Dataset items
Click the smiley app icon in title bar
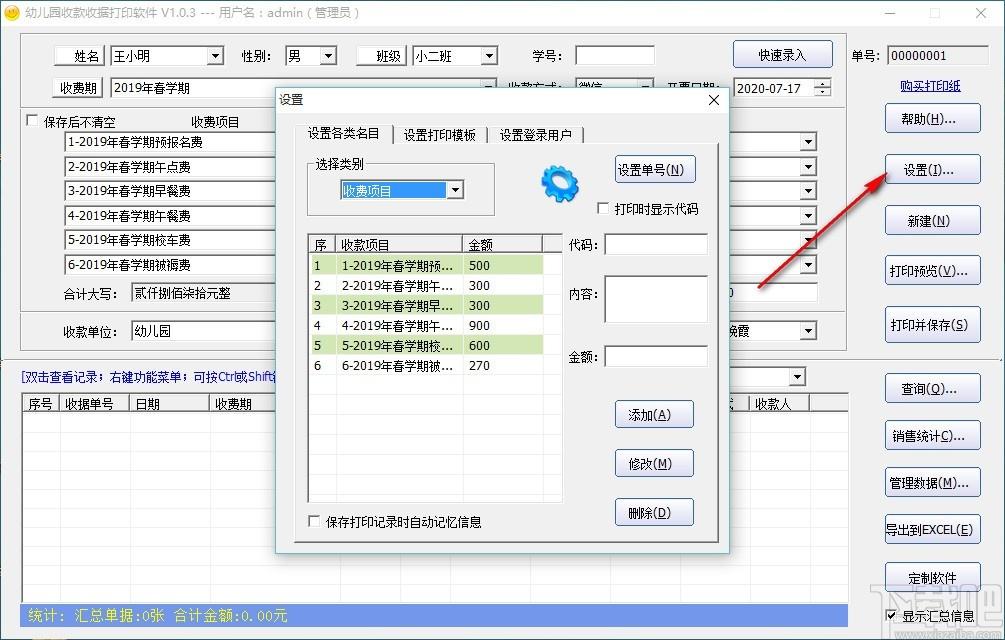The height and width of the screenshot is (640, 1005). 12,13
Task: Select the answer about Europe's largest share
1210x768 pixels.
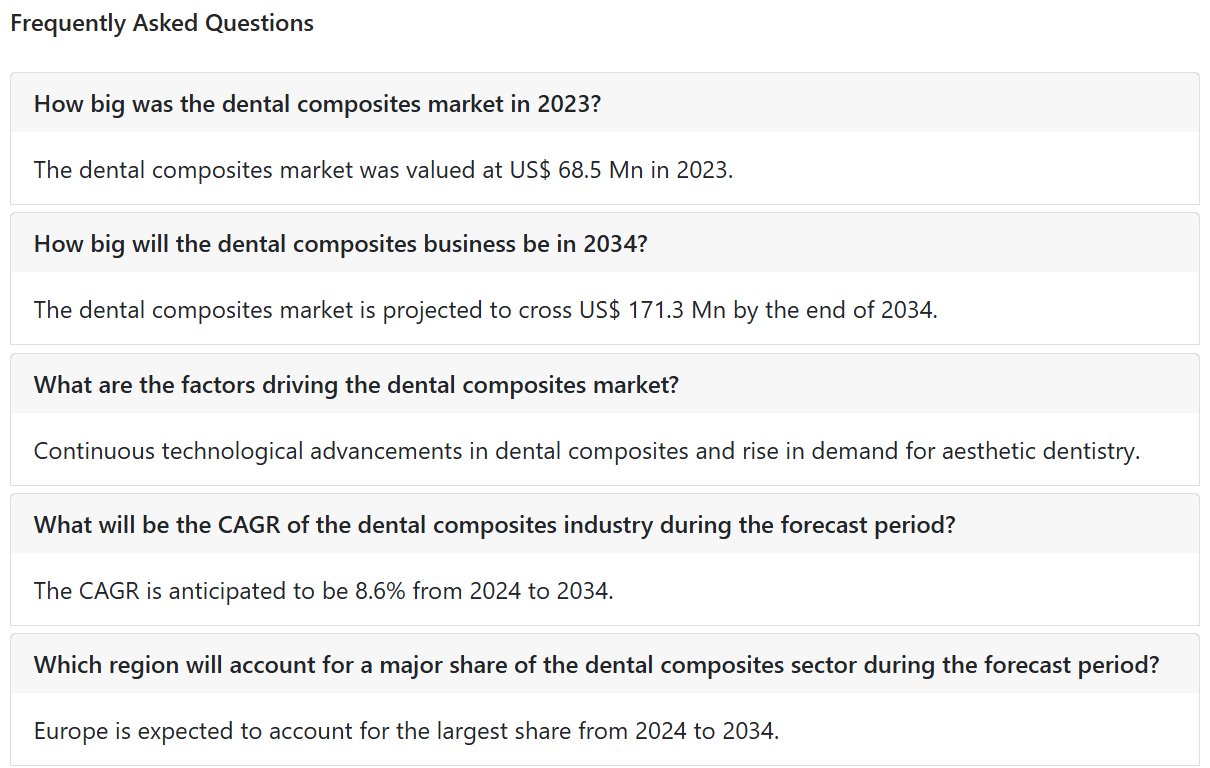Action: 406,731
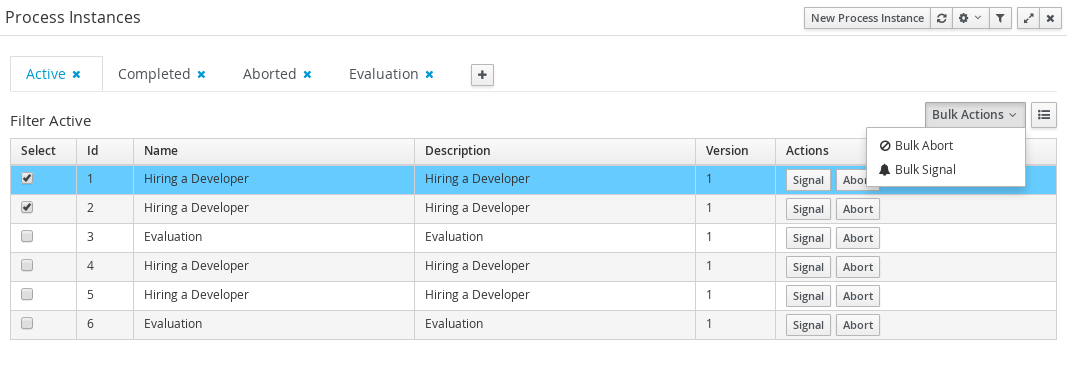
Task: Close the Aborted filter tab x
Action: [x=308, y=75]
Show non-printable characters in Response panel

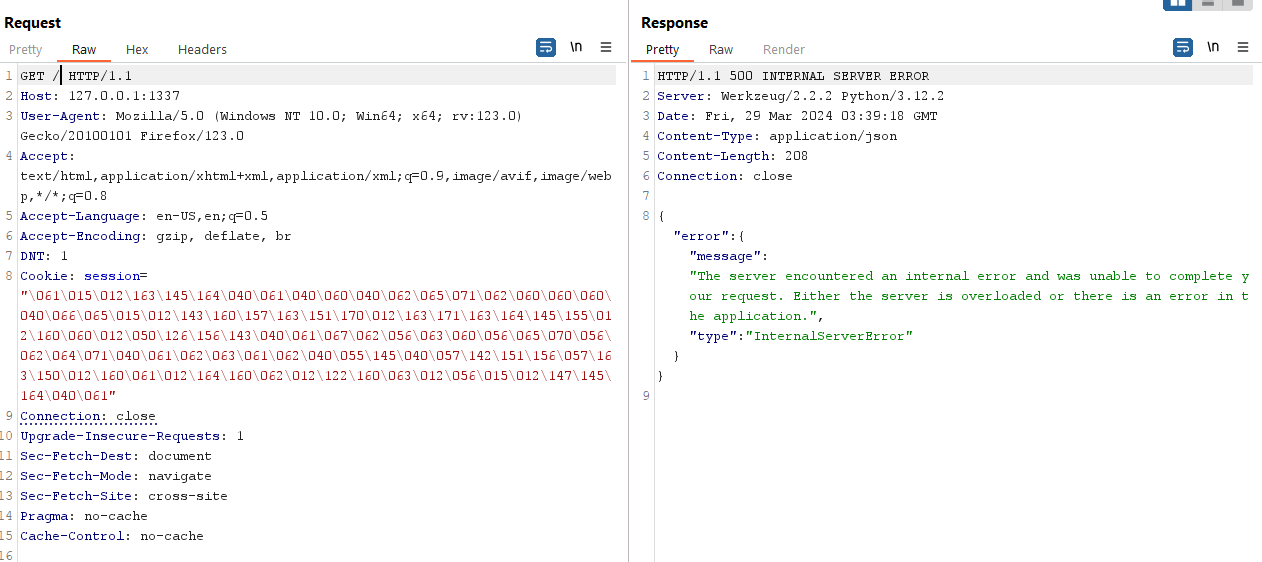1213,47
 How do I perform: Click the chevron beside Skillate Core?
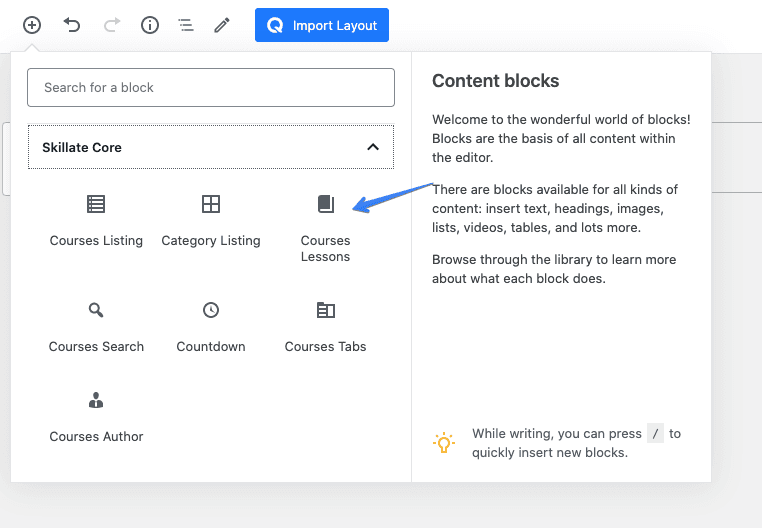(373, 147)
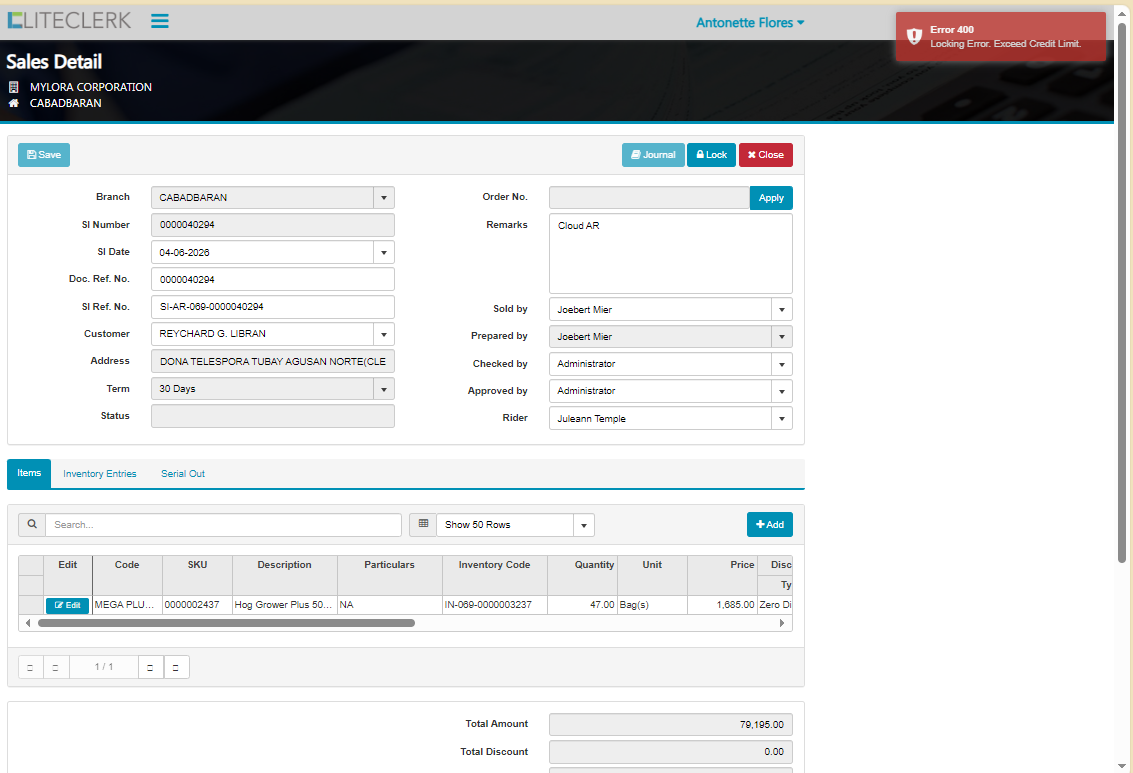The height and width of the screenshot is (773, 1133).
Task: Switch to the Inventory Entries tab
Action: pos(100,474)
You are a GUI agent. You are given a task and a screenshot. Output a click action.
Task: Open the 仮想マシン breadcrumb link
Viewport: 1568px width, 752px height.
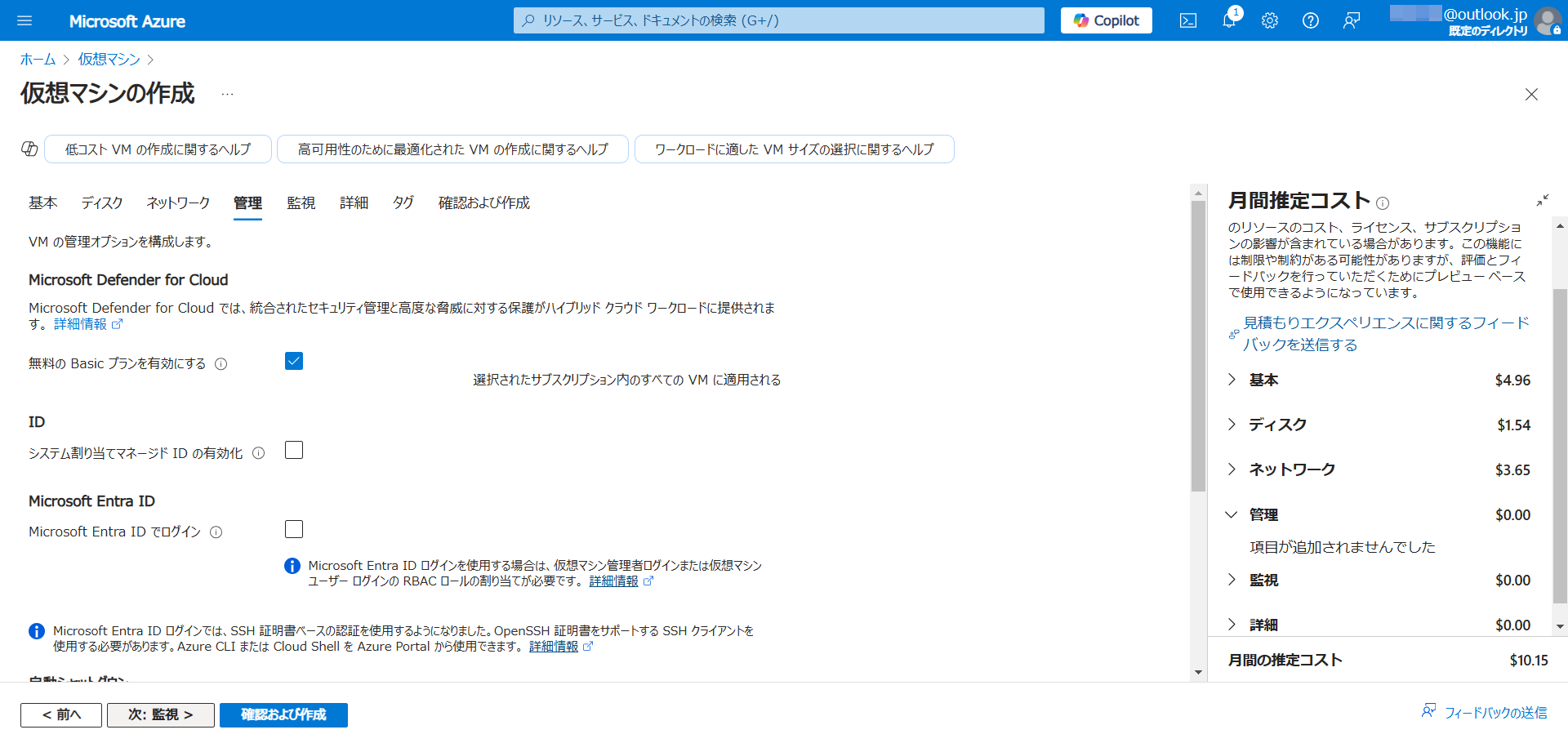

**Task to complete:**
Restate the data above word for word, so that the only difference is the missing pictures.

**Your response:**
Click the smiley app icon in title bar
The height and width of the screenshot is (640, 1005). 12,13
Task: Select the answer about Europe's largest share
1210x768 pixels.
Action: 406,731
Task: Close the Aborted filter tab x
Action: [x=308, y=75]
Show non-printable characters in Response panel

1213,47
 How do I perform: Click the chevron beside Skillate Core?
(373, 147)
The height and width of the screenshot is (773, 1133).
Task: Switch to the Inventory Entries tab
Action: pos(100,474)
You are a GUI agent. You are given a task and a screenshot. Output a click action.
Task: Open the 仮想マシン breadcrumb link
Viewport: 1568px width, 752px height.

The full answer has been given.